Der weithin vorhergesagte Anstieg der Zahl von Schülern unter den Demonstranten blieb aus. Reporter vor Ort berichteten einstimmig, dass es nicht mehr junge Demonstranten als gewöhnlich gab. Deren erwartete Beteiligung soll auf das Portal TikTok zurückgehen – den TikTok-Faktor. Beiträge im Zusammenhang mit den Protesten erhielten über 200 Millionen Aufrufe auf der Plattform. Andererseits verkündeten staatliche Medien und Online-Sender, die Opposition versuche, Kinder bei den Kundgebungen als „menschlichen Schutzschild“ benutzen. Die russische Internetaufsichtsbehörde Roskomnadsor hatte Internetplattformen aufgefordert, Beiträge zu löschen, die zur Teilnahme aufriefen. Russlands größtes soziales Netzwerk, VKontakte, sowie TikTok, Facebook, Twitter, Instagram und YouTube veröffentlichten alle Warnungen, nachdem ihnen Geldstrafen von bis zu 10 Prozent ihrer russischen Einnahmen angedroht wurden.

Dem russischen Außenministerium zufolge hat die die US-Botschaft in Moskau aktiv Veröffentlichungen in sozialen Netzwerken veröffentlicht, um unkoordinierte Protestaktionen in russischen Städten zu unterstützen. Das sei eine Einmischung in die inneren Angelegenheiten Russlands und demonstriere die Missachtung diplomatischer Normen und Regeln. Die Botschaftsführung „hat ein ernstes Gespräch vor sich“.

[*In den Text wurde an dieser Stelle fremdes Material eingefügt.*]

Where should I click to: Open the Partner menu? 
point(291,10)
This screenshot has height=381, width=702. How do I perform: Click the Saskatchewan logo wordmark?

Ein Moskauer Gericht verhängte am Montag eine 30-tägige Haftstrafe gegen Nawalny, nachdem er aus Deutschland zurückgekehrt war. Seine Unterstützer riefen sofort zu Protesten auf und veröffentlichten ein Video, in dem sie Präsident Wladimir Putin der Korruption beschuldigen und Details eines Schwarzmeerpalastes zeigen, der auf seinen Befehl hin gebaut wurde. Innerhalb von vier Tagen verzeichnete das Video über 70 Millionen Aufrufe.